The IFAO and the PCMA are organising a joint conference on ‘graffiti’ and ‘rock art’ in Egypt and Sudan. One of the aims of the symposium is a broader contextualisation of this pictorial heritage to be achieved by bringing together various data and approaches. A discussion will entail both rock art and graffiti (including inscriptions) from many periods, from its onset in prehistory until Medieval and even later times. Such a broad spectrum of pictorial sources should give participants a basis for debating more general questions of terminology and theory. In turn, various case studies will allow researchers to discuss and compare specific issues related to pictorial motifs and their interpretations.
The conference is thus an attempt at bridging separate subfields of Egyptian and Sudanese archaeology, namely rock art research and graffiti studies. Although many “common denominators” are known to characterize both types of study, they are usually studied separately. Finding common topics and ground for research is then both the purpose and, hopefully, one of the future outcomes of the meeting. The conference is open for attendance to all scholars and academics interested in the subject within the limit of available places. It will revolve around the following themes:
● Terminology and definitions. Terminology used in rock art/graffiti studies might sometimes be confusing and some definitions remain vague and intuitive. This concerns not only notions such as “graffiti”, but also, for example terms describing techniques of execution. This section involves presentations proposing, for instance, standardisation of or defining selected terms.

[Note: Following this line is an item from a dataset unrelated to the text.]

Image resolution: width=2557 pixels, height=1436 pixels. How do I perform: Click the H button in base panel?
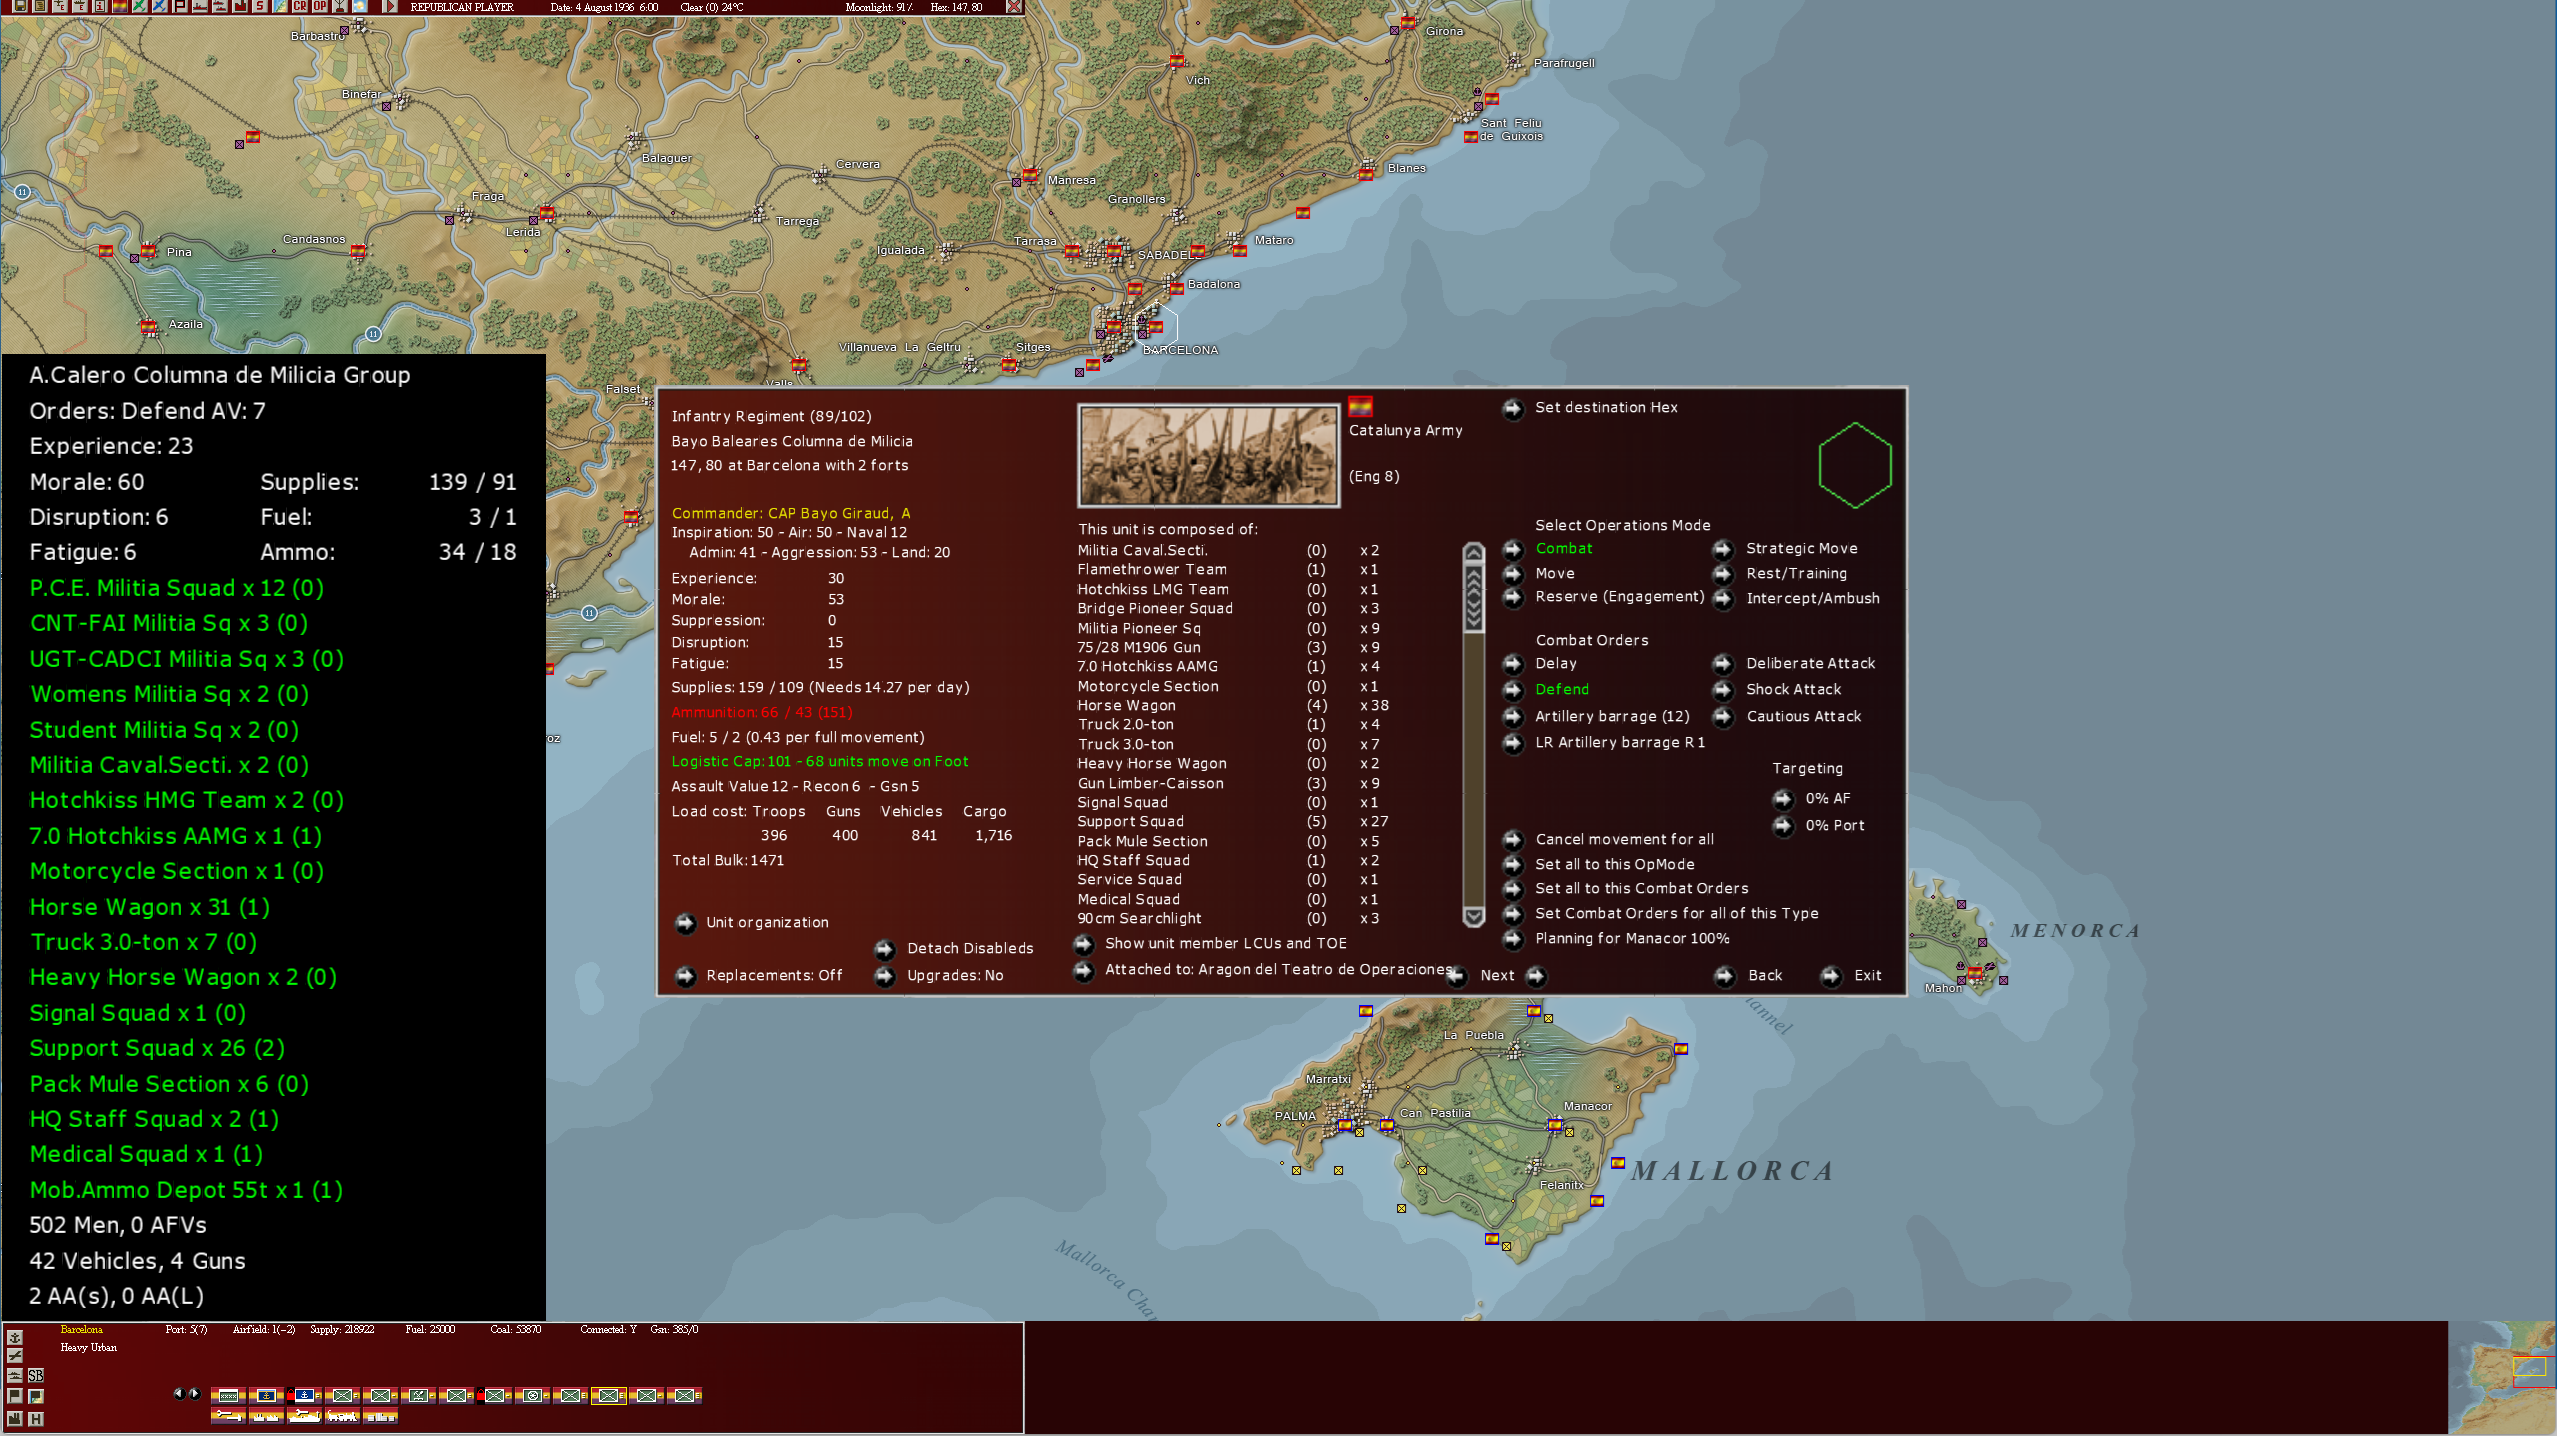click(36, 1418)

● Across boundaries. This topic concerns studies of motifs and related phenomena, which occur in various media at the same time or diachronically. One can indicate many types of motifs (e.g. sandals, feet, horned altars, anthropomorphs, boats, etc.) being found on rocks, in temples, or in archaeological material. Here, we will present studies which, in addition to dealing with motif chronology, aim to expand our understanding of such motifs.
● Do canvas matter? Focusing too excessively on iconography may, at times, lead to the marginalisation of the surfaces on which it has been created. This is particularly visible in the case of older publications presenting facsimiles of rock drawings, graffiti, or inscriptions, as if they had been created on a tabula rasa. However, similarly to the images’ location, the canvas itself could have been of utmost importance. Moreover, since certain motifs were executed both on rocks and on buildings, one should perhaps reconsider some ontological questions regarding “stone”, “surface”, or “nature”, among many others.
● Texts and pictures. One of the most important aspects of Ancient Egyptian culture is that pictures and texts complement and enhance each other, and are fairly inseparable. This is recognised widely in the case of official iconography, but sometimes seems to be forgotten when non-official documents are studied. These interrelationships between inscriptions and pictorial elements will form a subject of several papers.
● Pictures and archaeology. There is a need to establish a more thorough contextualisation of rock art and graffiti. Papers focusing on the relationship between imagery and other material culture, as well as those analysing pictures within the landscape, will be presented. Iconography is meaningful are the places where it was created.